山口洋子の「よこはま・たそがれ」は盗作だった。

作詞家で、直木賞作家の山口洋子さんがなくなった。

追悼記事だから当然かもしれないが、新聞もテレビもいい話ばっかり。関係者から惜しむ声が相次いだ、と書いたのは朝日新聞。

歌手五木ひろしは「あの出会いがなければ五木ひろしは存在しませんでした」と語っている。

40年前の売れない歌手時代「五木ひろし」と名付けてもらい、山口さんが作詞した「よこはま・たそがれ」を歌って大ヒット。一躍トップ歌手として認知された。
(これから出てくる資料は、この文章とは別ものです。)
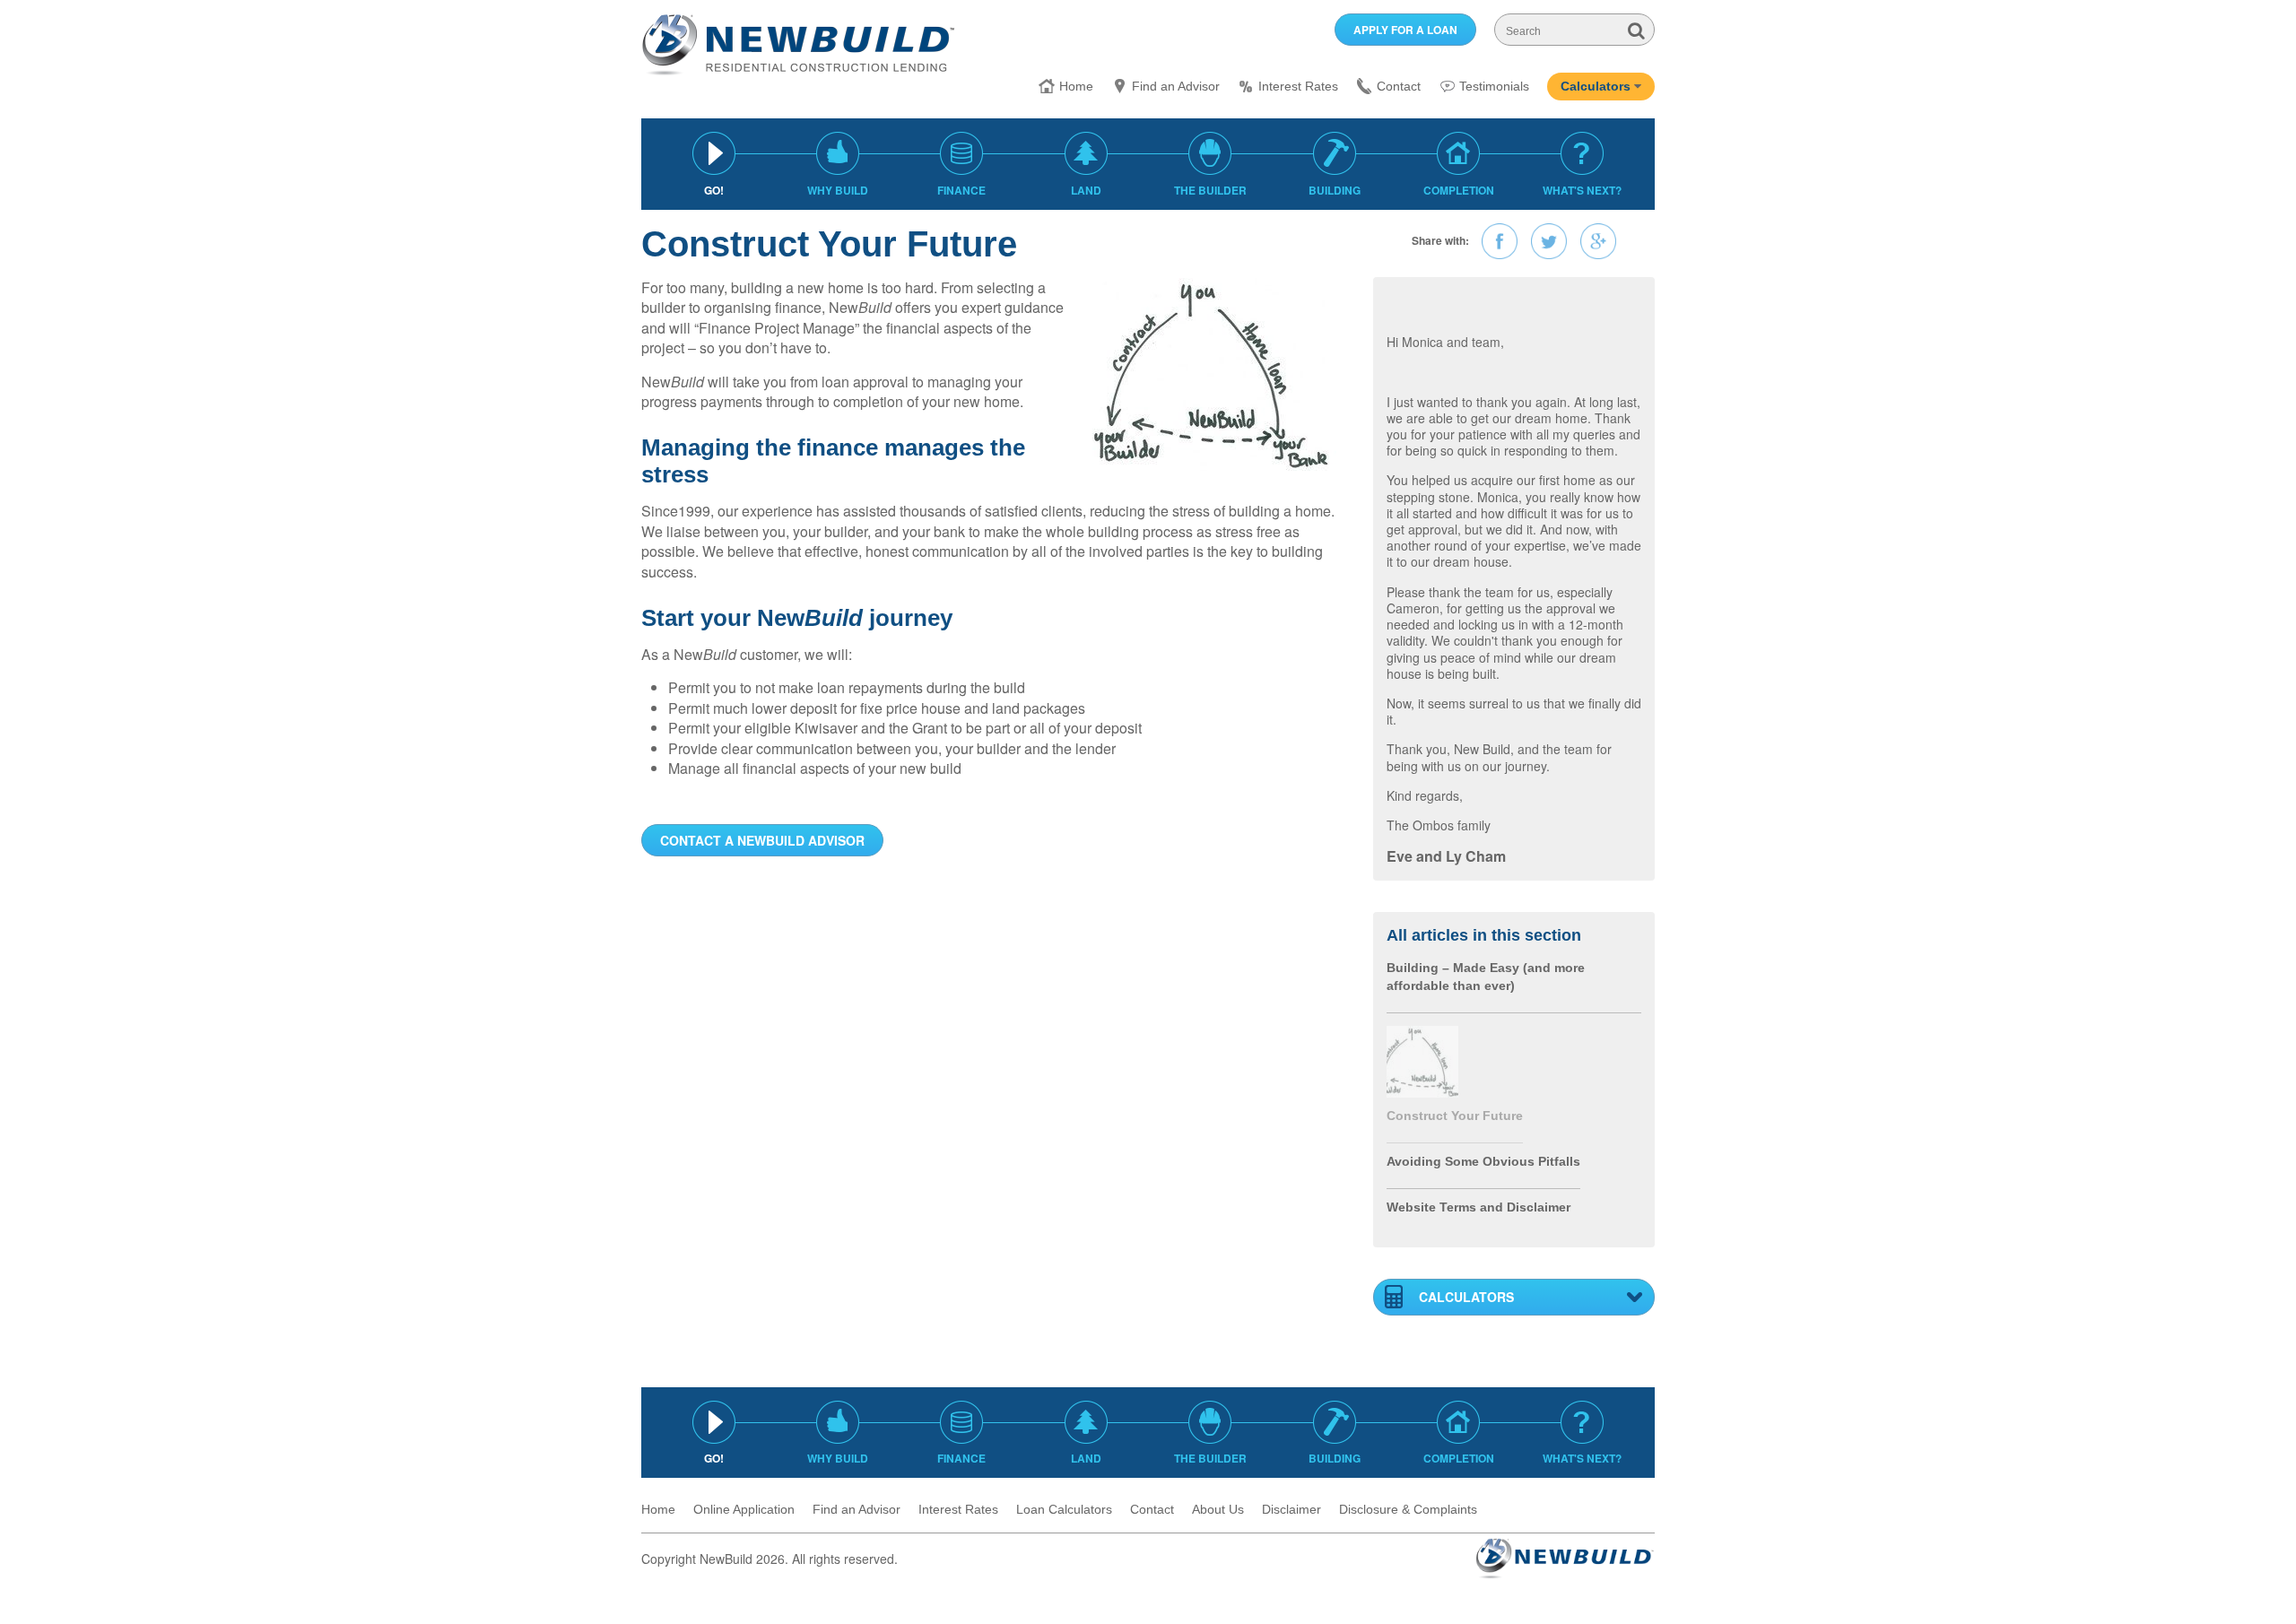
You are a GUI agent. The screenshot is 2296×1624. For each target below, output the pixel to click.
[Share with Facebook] (1500, 241)
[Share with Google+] (1598, 241)
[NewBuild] (798, 44)
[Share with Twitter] (1549, 241)
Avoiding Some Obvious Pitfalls (1483, 1161)
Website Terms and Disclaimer (1478, 1207)
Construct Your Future (1455, 1115)
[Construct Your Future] (1422, 1059)
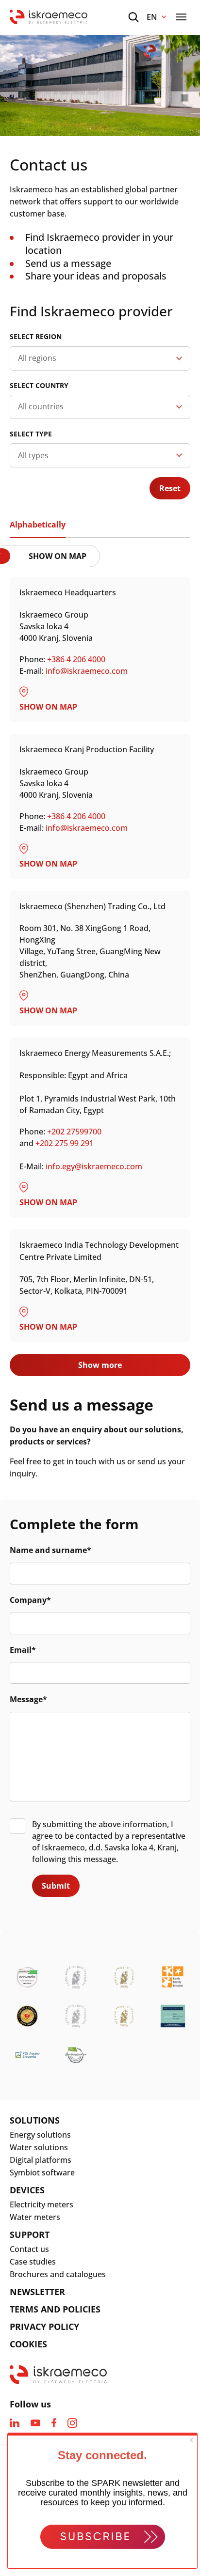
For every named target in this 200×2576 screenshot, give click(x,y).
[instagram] (72, 2423)
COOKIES (28, 2344)
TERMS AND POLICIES (55, 2309)
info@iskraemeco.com (87, 671)
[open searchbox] (133, 17)
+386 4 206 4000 (77, 659)
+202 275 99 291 (64, 1143)
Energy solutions (40, 2134)
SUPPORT (30, 2234)
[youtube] (35, 2423)
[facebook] (53, 2423)
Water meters (35, 2217)
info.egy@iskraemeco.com (94, 1166)
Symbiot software (42, 2172)
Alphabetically (38, 524)
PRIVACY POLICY (44, 2326)
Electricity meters (41, 2204)
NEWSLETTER (37, 2291)
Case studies (33, 2261)
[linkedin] (14, 2423)
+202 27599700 (74, 1131)
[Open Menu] (181, 17)
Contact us (29, 2249)
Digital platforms (40, 2160)
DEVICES (27, 2190)
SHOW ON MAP (57, 556)
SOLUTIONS (35, 2120)
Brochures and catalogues (58, 2274)
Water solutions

しかし、ぼくは山口洋子さんを作詞家としても、作家としても絶対認めない。なぜなら、「よこはま・たそがれ」は完全な盗作だからだ。

以下比べていただきたい。

先づ 「 よこはま・たそがれ」

1、よこはま たそがれ ホテルの小部屋

くちづけ 残り香 たばこのけむり

ブルース 口笛 女の涙

あの人は行って行ってしまった

あの人は行って行ってしまった

もう帰らない

2、略

3、木枯らし 思い出 グレーのコート

あきらめ 水色 つめたい夜明け

海鳴り 灯台 一羽のかもめ

あの人は行って行ってしまった

あの人は行って行ってしまった

もう帰らない

こちらはアディー・アンドレというハンガリーの詩人の「ひとり海辺で」という詩。三笠書房発行の「世界の名詩集12『世界恋愛集』東欧編」に載っている。山口さんが「よこはま・たそがれ」を作詞するの3年前に発行された本だ。

海辺 たそがれ ホテルの小部屋

あの人は行ってしまった、もう会うことはない

あの人は行ってしまった、もう会うことはない

(略)

あたりに漂うあの人の残り香

波の音が聞こえる、心なき海の楽しげなその歌

波の音が聞こえる、心なき海の楽しげなその歌

どうです? 似てるでしょ。「海辺」が「横浜」に変わっただけ。他にも、灯台、海鳴り、口づけ、思い出などかなりの語句が共通している。これを盗作と言わずして何を盗作というのか。

しかも、「三行めまでのプツンプツンと切れる字句の配置が非常に斬新」という理由で第4回日本作詞大賞、企画賞まで受賞というのだから、呆れるしかない。

実はこのことをぼくは当時「週刊文春」で告発した。このレコードを出したミノルフォンの役員が泣きついてきたが、構わず掲載した。作詞大賞審査員の田辺茂一さんは「受賞取り消しでもしょうがない」といい、口の悪い竹中労さんは「泥棒というか窃盗」とまで。

しかしことはうやむやに終わって、五木ひろしは大歌手になり、山口洋子さんはのちに直木賞まで受賞した。

だからぼくは山口洋子さんの小説は一作も読んでない。読む気がしない。